Segment Start: DATA EXTRACT
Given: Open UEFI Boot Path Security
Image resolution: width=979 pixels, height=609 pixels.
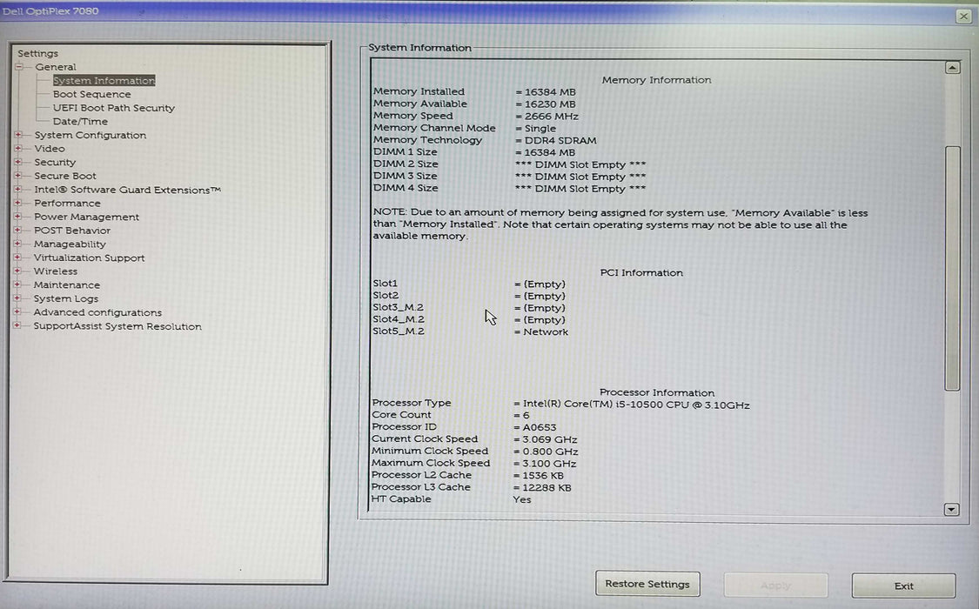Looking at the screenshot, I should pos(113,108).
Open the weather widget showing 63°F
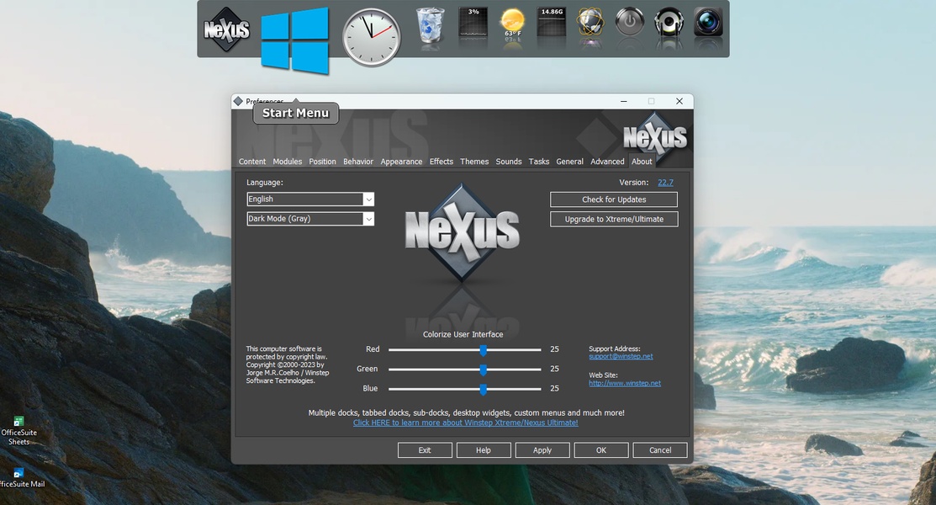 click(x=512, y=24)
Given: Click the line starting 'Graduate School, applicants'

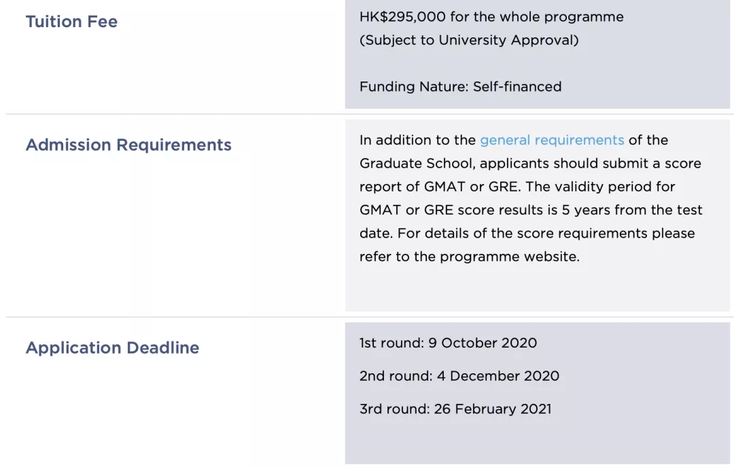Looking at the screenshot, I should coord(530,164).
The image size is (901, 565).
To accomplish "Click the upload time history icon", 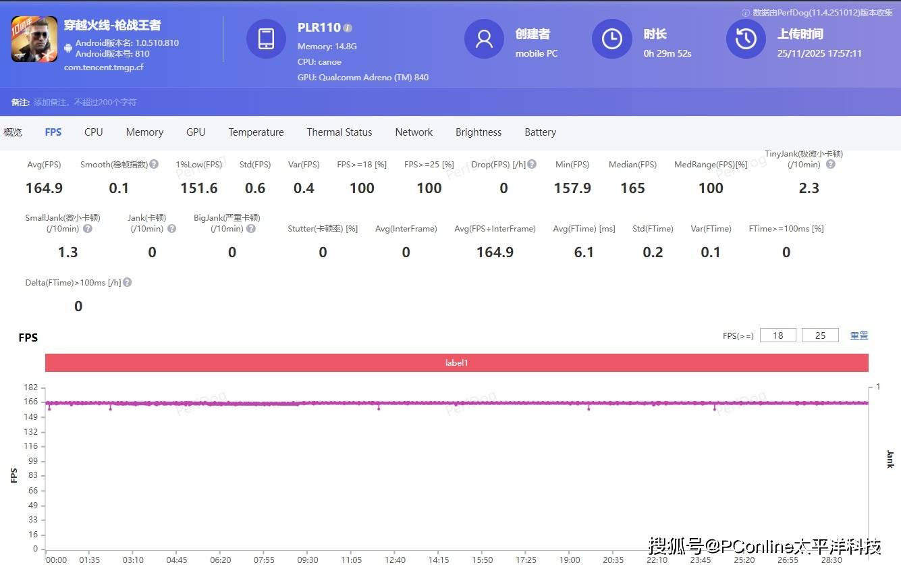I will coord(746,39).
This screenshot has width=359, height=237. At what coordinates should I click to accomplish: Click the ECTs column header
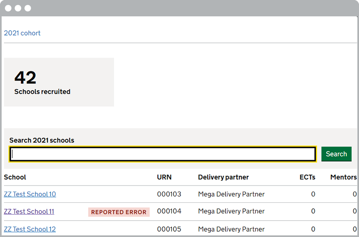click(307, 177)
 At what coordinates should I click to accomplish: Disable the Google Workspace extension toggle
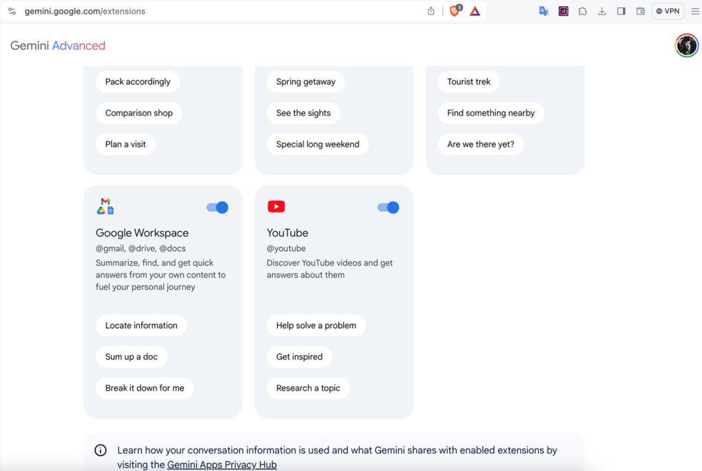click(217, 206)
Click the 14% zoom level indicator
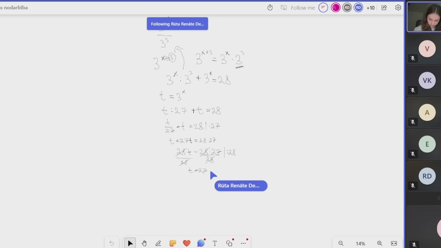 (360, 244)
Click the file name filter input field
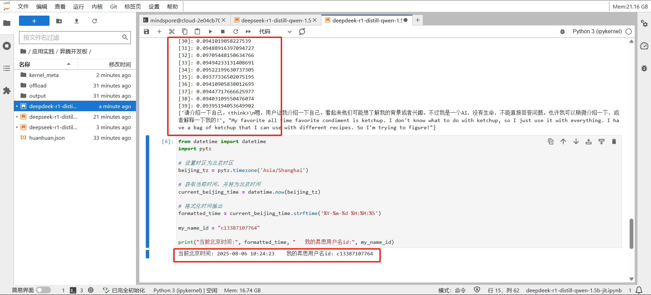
Segment End: DATA EXTRACT
__WHAT IS NEEDED__: Print the lines from the one holding "This screenshot has" through the last line of the records, word for word, and omit the pictures.

__TASK RESULT__:
This screenshot has width=359, height=237. At what coordinates should I click to accomplish: Click the ECTs column header
click(307, 177)
 At what coordinates should I click to accomplish: Disable the Google Workspace extension toggle
click(217, 206)
Click the 14% zoom level indicator
 (360, 244)
Click the file name filter input field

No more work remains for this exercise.